Cumplió 45 años la revista creada y dirigida por el escritor y fotógrafo Milcíades Arévalo. Cuando tuve 20 años llegó esta revista a Sincelejo, donde pasaba unos días. La conseguí en la librería de Lenny Portnoy, la más antigua de Sincelejo, y él es uno de los libreros más fervorosos y persistentes que he conocido. Ya imaginarán la empresa llena de vicisitudes que es sostener una librería en la capital de un departamento golpeado hasta la extenuación por la corrupción y la violencia. Bueno pues, ahí pude leer una edición de Puesto de Combate. Y supe quién era Milcíades Arévalo. Acababa de ganar el Concurso Universitario de Poesía que aún promueve la Universidad Externado de Colombia y decidí enviarle algunos poemas al director de la Sociedad de la Imaginación, de quien no era amiga. Él me respondió con una extensa carta escrita en su máquina Brother y me sugirió que siguiera leyendo y puliendo mi tono, mis temas, mi manera de nombrar el mundo. Pasado un año de aquella carta, volví a enviar los poemas y me publicó dos. Esta vez conocí la revista porque me la hizo llegar hasta Pamplona, donde estudiaba Lingüística y Literatura.

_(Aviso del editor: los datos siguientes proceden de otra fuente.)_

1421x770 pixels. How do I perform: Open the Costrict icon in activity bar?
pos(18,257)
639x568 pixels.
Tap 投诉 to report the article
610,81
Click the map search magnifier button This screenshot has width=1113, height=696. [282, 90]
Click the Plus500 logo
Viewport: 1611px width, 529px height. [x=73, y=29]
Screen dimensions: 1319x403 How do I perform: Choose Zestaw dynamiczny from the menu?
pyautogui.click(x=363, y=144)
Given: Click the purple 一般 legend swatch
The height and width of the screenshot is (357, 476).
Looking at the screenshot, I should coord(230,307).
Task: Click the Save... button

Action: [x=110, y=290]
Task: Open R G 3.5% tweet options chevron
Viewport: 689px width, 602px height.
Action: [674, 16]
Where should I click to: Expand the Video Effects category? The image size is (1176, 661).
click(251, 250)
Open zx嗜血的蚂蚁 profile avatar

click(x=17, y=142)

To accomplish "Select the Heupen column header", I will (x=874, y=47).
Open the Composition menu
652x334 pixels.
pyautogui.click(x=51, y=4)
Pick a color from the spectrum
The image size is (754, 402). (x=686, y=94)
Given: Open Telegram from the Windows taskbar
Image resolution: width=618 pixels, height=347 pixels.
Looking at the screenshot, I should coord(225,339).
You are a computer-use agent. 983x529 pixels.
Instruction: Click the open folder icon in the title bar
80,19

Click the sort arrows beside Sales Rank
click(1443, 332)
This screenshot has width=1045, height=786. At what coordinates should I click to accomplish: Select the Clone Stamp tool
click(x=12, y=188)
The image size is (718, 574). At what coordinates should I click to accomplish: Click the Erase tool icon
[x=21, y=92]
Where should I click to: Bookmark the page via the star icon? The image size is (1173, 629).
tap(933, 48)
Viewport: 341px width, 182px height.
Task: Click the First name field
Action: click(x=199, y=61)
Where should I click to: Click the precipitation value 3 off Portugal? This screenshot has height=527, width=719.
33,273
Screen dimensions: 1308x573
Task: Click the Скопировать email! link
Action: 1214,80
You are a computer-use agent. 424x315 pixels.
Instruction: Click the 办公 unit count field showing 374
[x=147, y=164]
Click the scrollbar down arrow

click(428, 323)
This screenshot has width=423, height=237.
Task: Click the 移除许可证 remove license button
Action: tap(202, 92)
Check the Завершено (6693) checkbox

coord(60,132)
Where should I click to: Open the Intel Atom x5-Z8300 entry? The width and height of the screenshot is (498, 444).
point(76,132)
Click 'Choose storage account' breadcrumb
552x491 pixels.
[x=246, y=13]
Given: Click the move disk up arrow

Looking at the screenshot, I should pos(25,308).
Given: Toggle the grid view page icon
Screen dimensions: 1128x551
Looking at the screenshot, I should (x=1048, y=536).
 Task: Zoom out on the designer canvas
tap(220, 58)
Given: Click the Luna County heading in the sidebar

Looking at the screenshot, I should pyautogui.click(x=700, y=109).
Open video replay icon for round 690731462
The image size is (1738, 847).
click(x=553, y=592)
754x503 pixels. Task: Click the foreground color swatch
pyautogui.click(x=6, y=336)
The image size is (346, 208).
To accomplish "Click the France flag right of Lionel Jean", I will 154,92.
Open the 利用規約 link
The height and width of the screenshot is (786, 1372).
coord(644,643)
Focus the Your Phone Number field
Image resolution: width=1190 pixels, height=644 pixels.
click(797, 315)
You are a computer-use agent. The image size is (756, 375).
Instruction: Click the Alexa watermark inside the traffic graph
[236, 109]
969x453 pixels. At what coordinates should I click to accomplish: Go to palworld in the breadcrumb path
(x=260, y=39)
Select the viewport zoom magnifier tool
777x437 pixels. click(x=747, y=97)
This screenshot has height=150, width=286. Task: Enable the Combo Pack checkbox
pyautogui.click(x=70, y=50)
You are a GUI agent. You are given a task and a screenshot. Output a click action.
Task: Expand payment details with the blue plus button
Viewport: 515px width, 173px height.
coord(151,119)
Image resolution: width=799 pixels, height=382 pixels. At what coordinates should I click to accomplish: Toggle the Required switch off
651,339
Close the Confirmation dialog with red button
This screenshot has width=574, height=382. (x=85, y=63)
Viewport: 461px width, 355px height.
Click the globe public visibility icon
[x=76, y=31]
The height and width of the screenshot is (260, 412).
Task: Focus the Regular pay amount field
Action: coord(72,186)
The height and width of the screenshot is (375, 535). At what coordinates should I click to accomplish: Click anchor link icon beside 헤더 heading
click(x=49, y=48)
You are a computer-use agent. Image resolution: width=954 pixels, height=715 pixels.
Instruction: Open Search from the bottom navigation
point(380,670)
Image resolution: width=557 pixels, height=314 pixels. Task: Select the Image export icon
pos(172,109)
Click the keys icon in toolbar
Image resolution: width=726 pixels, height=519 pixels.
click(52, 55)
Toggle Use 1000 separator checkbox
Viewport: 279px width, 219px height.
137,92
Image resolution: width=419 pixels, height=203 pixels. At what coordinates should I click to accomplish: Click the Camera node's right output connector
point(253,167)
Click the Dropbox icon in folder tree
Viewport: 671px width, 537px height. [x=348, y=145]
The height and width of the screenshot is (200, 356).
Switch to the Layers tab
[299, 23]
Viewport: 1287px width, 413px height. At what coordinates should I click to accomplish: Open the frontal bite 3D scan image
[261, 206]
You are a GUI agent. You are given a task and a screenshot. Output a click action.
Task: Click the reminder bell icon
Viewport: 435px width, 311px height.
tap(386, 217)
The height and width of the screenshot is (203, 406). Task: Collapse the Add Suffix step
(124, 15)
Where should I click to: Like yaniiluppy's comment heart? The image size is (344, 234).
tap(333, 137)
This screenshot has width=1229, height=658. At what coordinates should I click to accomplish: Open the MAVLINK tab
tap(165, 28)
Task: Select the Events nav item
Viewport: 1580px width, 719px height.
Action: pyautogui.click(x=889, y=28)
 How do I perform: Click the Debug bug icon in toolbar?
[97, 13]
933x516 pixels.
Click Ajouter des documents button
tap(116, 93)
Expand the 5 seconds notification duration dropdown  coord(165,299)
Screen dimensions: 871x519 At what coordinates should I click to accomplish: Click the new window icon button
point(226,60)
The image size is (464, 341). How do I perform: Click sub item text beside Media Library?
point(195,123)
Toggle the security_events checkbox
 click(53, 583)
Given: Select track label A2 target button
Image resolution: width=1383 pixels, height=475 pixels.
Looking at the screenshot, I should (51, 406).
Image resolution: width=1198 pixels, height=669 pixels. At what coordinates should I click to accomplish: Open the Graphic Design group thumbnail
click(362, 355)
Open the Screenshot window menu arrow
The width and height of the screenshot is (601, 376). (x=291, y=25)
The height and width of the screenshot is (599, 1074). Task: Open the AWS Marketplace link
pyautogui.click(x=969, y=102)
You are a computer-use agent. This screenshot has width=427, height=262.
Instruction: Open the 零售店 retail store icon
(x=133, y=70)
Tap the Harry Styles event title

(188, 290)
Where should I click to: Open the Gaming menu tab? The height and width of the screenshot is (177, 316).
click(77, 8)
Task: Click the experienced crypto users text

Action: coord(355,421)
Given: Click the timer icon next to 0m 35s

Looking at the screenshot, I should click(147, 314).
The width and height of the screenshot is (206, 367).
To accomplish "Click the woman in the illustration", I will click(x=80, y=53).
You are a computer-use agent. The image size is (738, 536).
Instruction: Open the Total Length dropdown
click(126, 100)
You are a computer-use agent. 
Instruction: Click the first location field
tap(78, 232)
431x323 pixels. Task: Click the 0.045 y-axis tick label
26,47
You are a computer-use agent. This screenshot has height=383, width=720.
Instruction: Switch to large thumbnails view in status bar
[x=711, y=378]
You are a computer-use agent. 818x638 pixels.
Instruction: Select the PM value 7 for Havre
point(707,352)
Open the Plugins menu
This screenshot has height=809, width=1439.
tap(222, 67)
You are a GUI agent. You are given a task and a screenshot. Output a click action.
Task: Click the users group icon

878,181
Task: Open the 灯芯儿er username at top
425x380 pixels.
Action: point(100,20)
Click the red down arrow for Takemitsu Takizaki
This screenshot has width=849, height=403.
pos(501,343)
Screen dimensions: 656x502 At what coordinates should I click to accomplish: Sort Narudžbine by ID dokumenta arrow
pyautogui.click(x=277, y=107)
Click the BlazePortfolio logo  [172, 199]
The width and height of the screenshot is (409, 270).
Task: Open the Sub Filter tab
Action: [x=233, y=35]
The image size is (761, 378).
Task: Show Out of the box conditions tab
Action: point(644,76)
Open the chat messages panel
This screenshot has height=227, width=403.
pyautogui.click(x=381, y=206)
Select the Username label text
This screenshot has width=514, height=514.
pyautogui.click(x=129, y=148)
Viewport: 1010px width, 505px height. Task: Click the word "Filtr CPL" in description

Desde entonces he seguido con atención cada edición de Puesto de Combate (así, con C mayúscula), que ha sido en verdad una odisea de este Ulises que ha llegado en 45 años 85 veces a Ítaca, porque eso ha sido cada número de los 85 hasta ahora publicados: un arribar a Ítaca para volver a perderse y volver a empezar, como afirma Milcíades Arévalo en la presentación de la más reciente edición: “Demasiado largo ha sido el viaje y los contratiempos que he tenido que soportar, inclusive con los mismos viajeros del mismo mar”.
Por Puesto de Combate han pasado por primera vez las más importantes plumas de la literatura colombiana y latinoamericana. En ella han tenido espacios escritores que, pese a su probada calidad estética, jamás tendrán o tendrían una oportunidad debido a las aristocráticas y casi politiqueras dinámicas de la Bogotá que excluye a todo lo que no responda al canon literario capitalino o que no se case de manera servil con grupos y grupillos.
No sabemos por cuáles ensalmos este Quijote llamado Milcíades Arévalo hace llegar la revista de la Sociedad de la Imaginación a lectores y a las bibliotecas más recónditas del país. Tal vez es una cofradía de amigos y amigas lectores (que no escritores) quienes la multiplican y hacen que resuene igual en Saravena, Majagual, Mapiripán o Miraflores. Pero Puesto de Combate dirigida por Milcíades Arévalo constituye una memoria histórica y fotográfica de la literatura colombiana de todos los géneros. Es un ejemplo para estos tiempos banales en los que prolifera la pereza para defender nuestros sueños y principios.